> Task requirements
Extract the opening line of the entries and every line after it, stopping at and including the line that contains "Viewport: 1769px width, 945px height.". Do not include pictures.

> Provided data

********

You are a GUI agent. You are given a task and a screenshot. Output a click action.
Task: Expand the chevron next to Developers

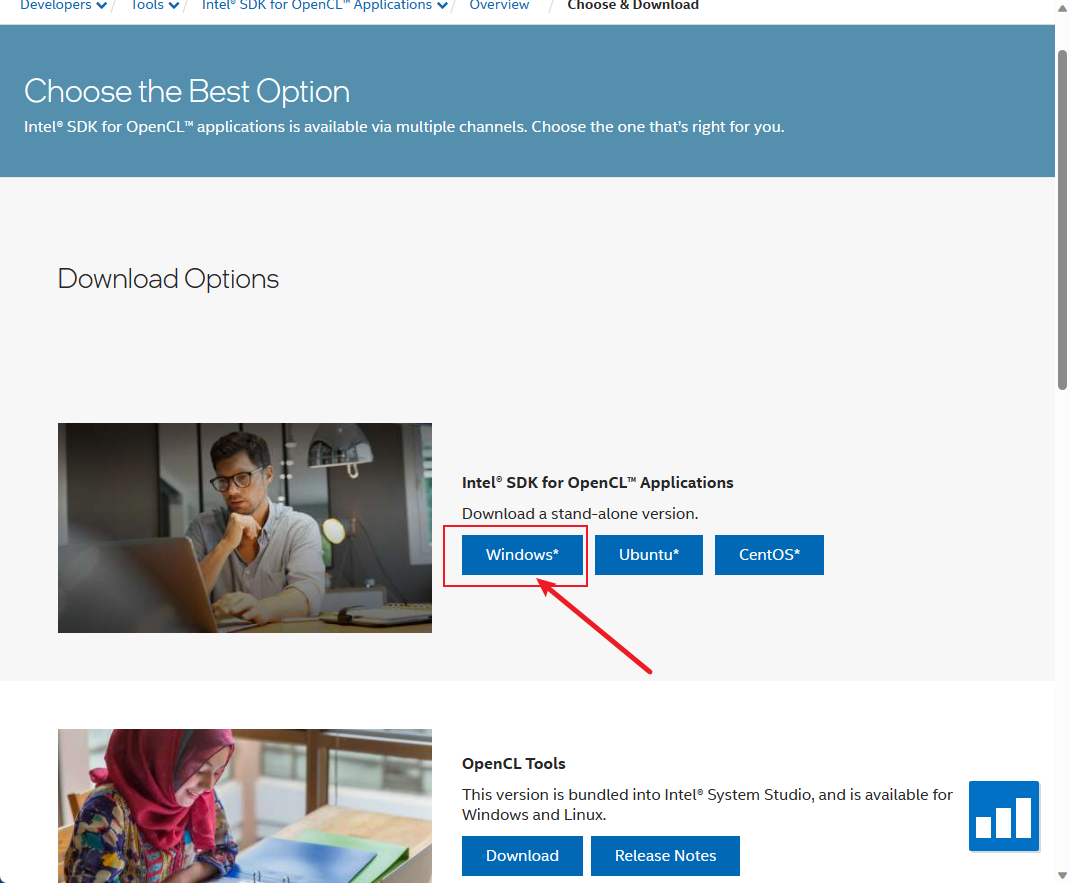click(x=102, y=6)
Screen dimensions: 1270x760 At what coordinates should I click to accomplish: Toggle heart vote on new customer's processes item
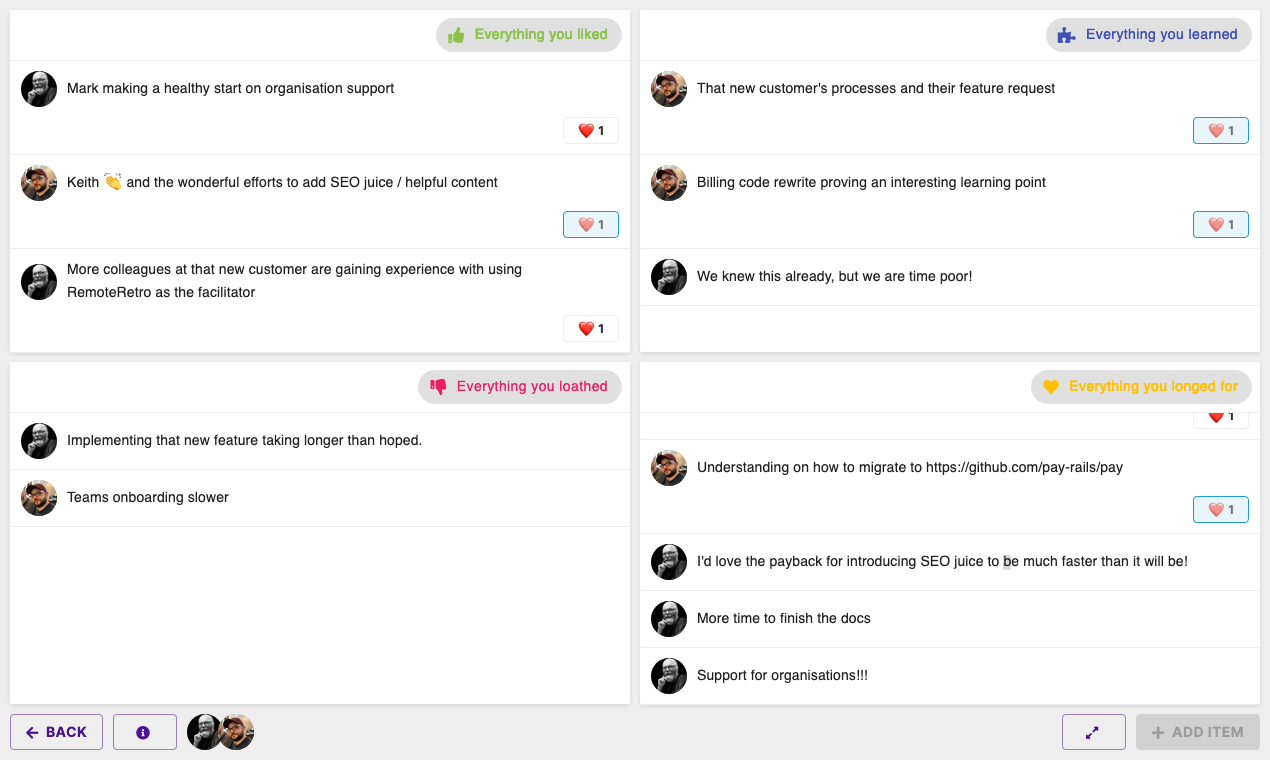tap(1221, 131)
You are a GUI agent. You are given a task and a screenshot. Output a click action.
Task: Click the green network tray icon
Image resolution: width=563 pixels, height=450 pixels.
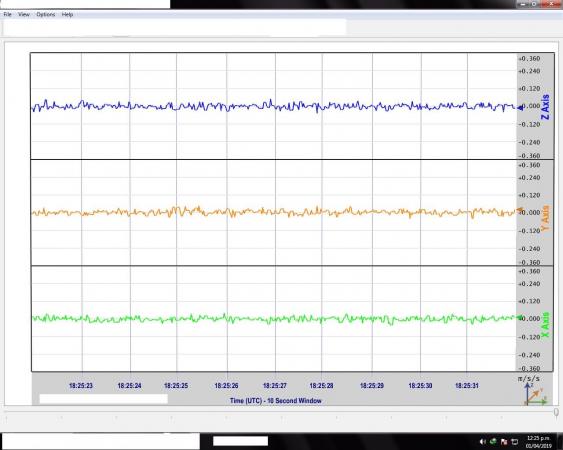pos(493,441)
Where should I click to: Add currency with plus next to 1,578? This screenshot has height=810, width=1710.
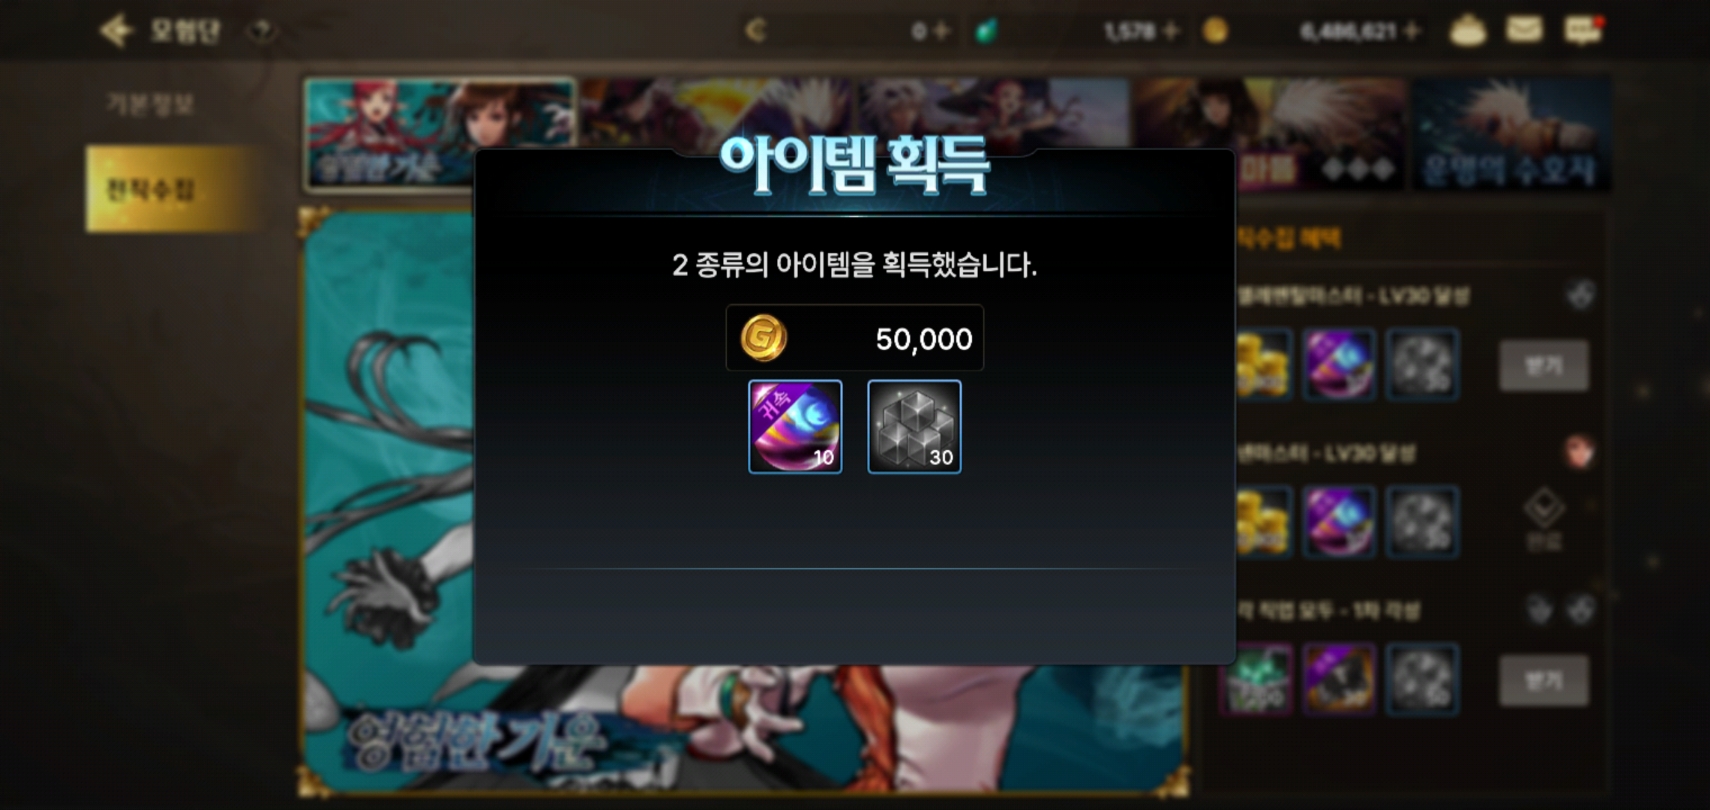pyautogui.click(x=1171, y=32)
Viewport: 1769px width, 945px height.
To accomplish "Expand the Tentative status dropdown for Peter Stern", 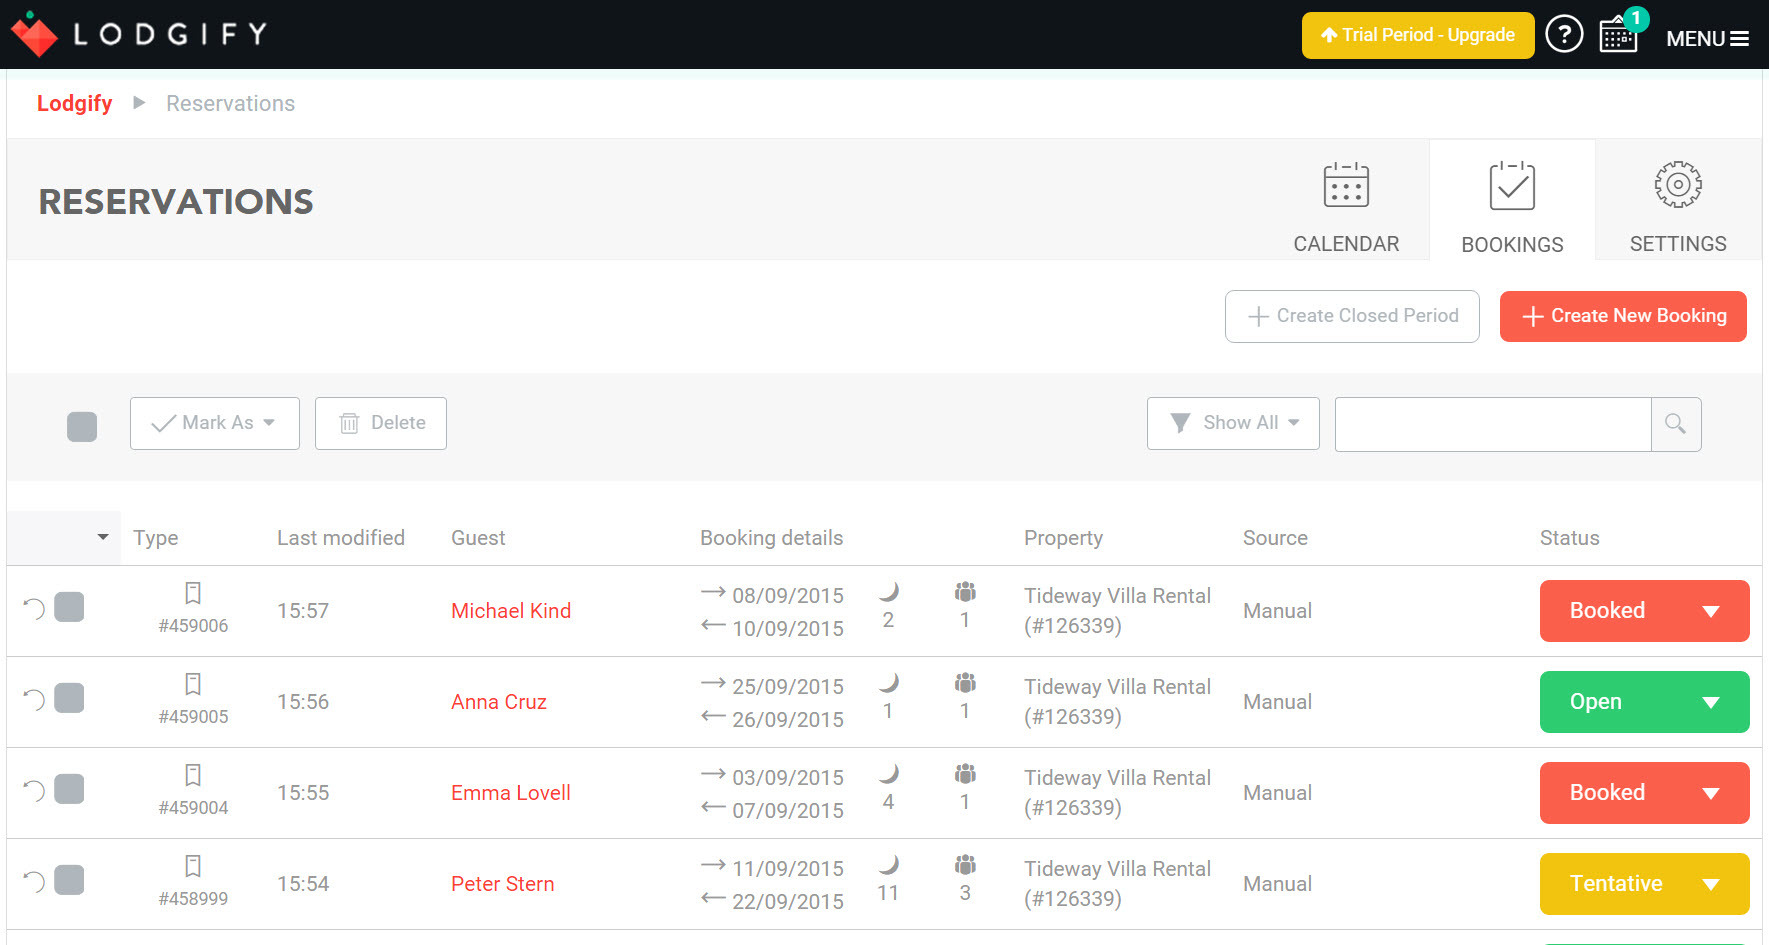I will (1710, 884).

********

> Solution to the problem
You are a GUI agent. You are given a task and a screenshot. Output a click action.
Task: Expand the chevron next to Developers

click(x=102, y=6)
Screen dimensions: 1270x760 At what coordinates should I click to accomplish: Toggle heart vote on new customer's processes item
tap(1221, 131)
You are a GUI agent. You are given a task and a screenshot. Output a click action.
Task: Click the green network tray icon
Image resolution: width=563 pixels, height=450 pixels.
pos(493,441)
Where should I click to: Add currency with plus next to 1,578? This screenshot has height=810, width=1710.
pyautogui.click(x=1171, y=32)
Viewport: 1769px width, 945px height.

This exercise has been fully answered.